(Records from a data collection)
+---+
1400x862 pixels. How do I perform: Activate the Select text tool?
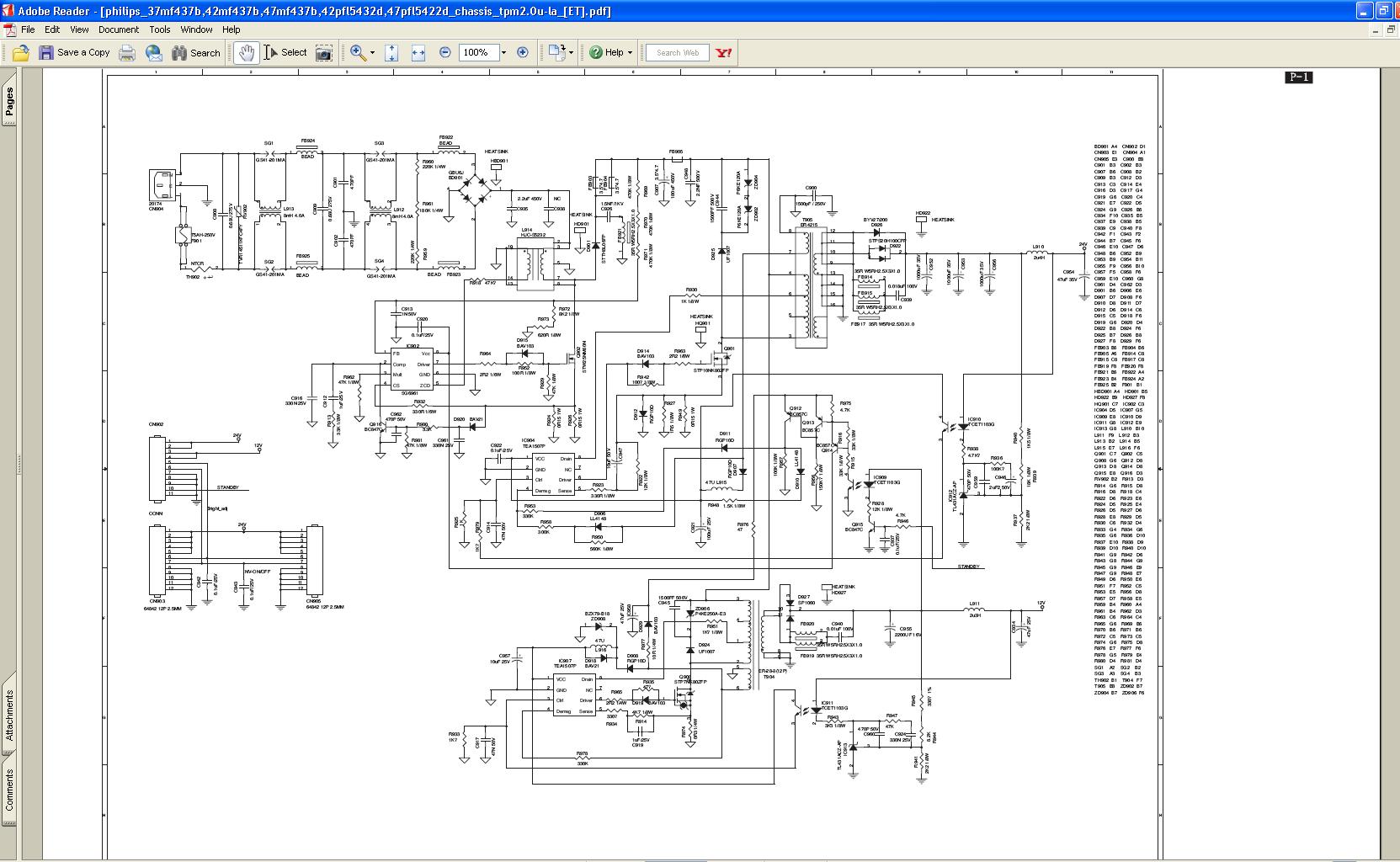pos(285,52)
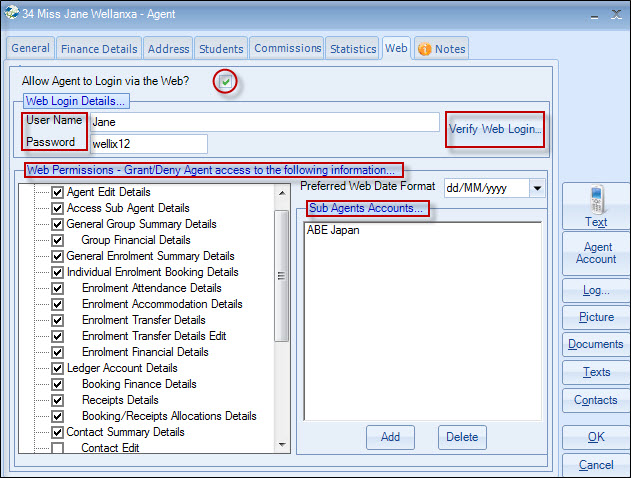Select ABE Japan in Sub Agents list
This screenshot has width=631, height=478.
click(335, 230)
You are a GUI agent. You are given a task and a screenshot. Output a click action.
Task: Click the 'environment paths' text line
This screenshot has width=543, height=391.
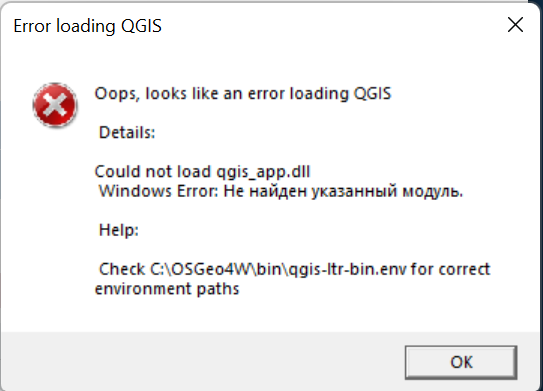coord(167,289)
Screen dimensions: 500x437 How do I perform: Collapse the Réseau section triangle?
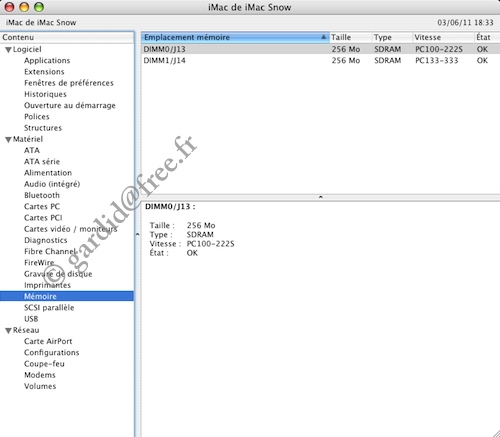point(8,331)
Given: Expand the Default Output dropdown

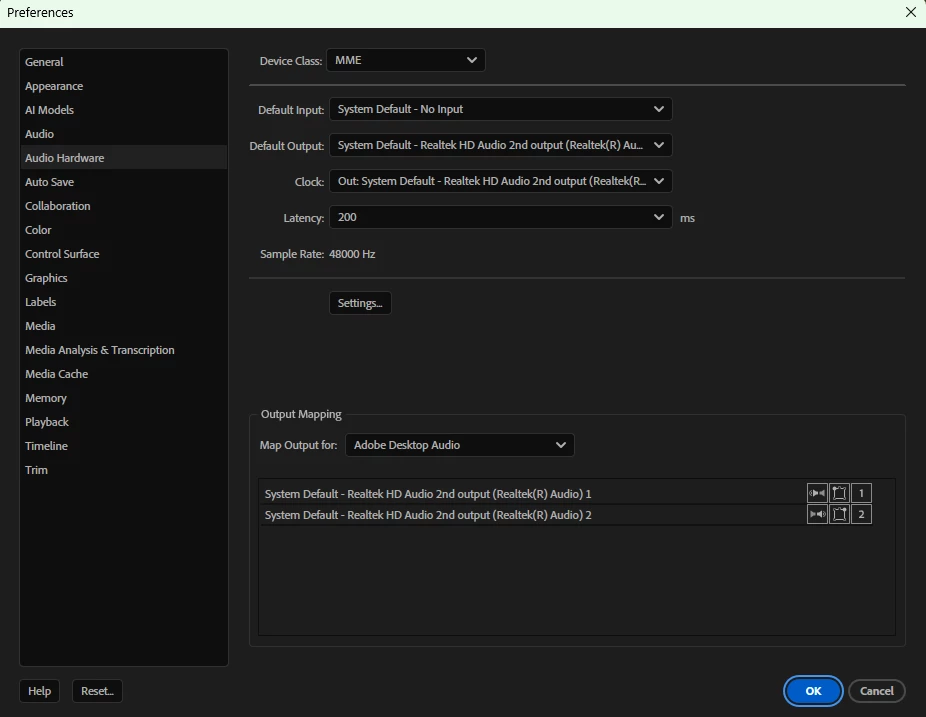Looking at the screenshot, I should click(x=501, y=145).
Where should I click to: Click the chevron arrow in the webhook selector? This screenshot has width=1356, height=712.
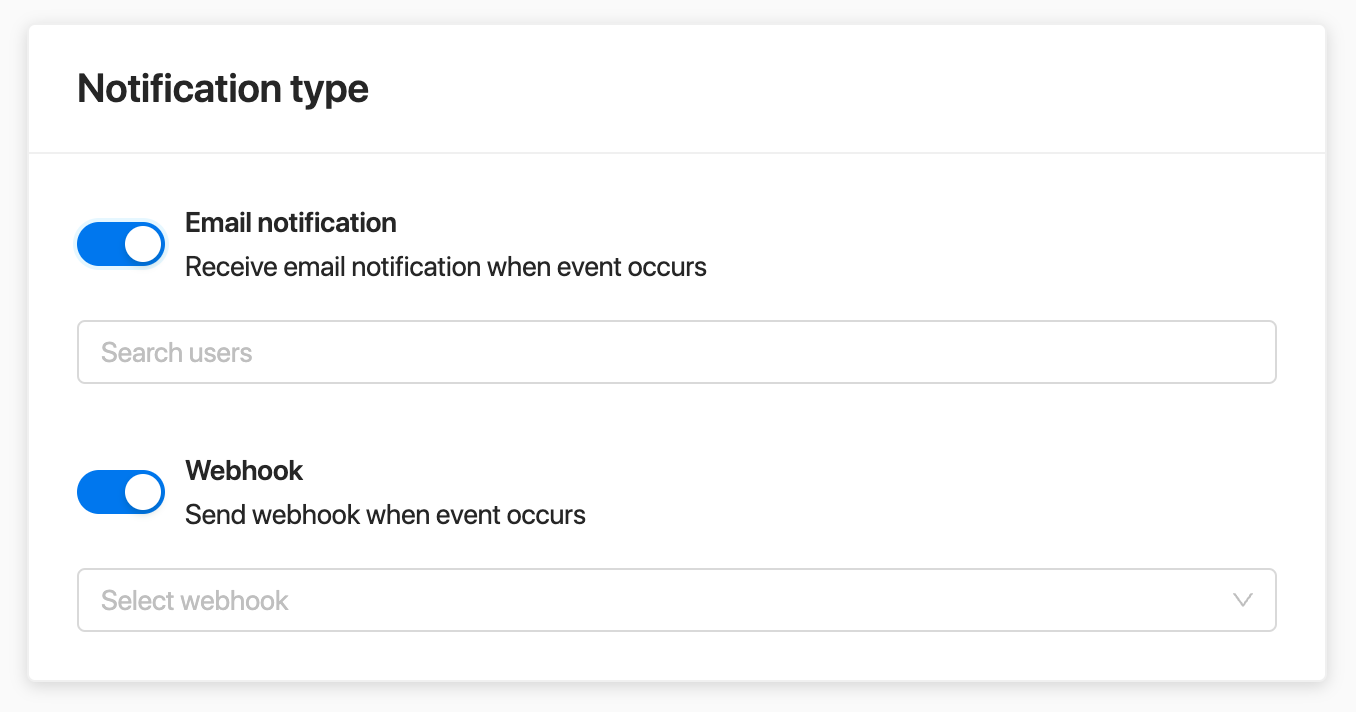pos(1243,600)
+---+
Your goal:
Write the lines from the one containing "This screenshot has width=543, height=391." through the end of the data above exactly as they appear, and do not carry over any picture.

Response to the task:
This screenshot has width=543, height=391.
coord(167,289)
Screen dimensions: 500x437 How do I perform: Collapse the Réseau section triangle?
point(8,331)
Given: Expand the Default Output dropdown

Looking at the screenshot, I should click(x=501, y=145).
Where should I click to: Click the chevron arrow in the webhook selector? This screenshot has width=1356, height=712.
pos(1243,600)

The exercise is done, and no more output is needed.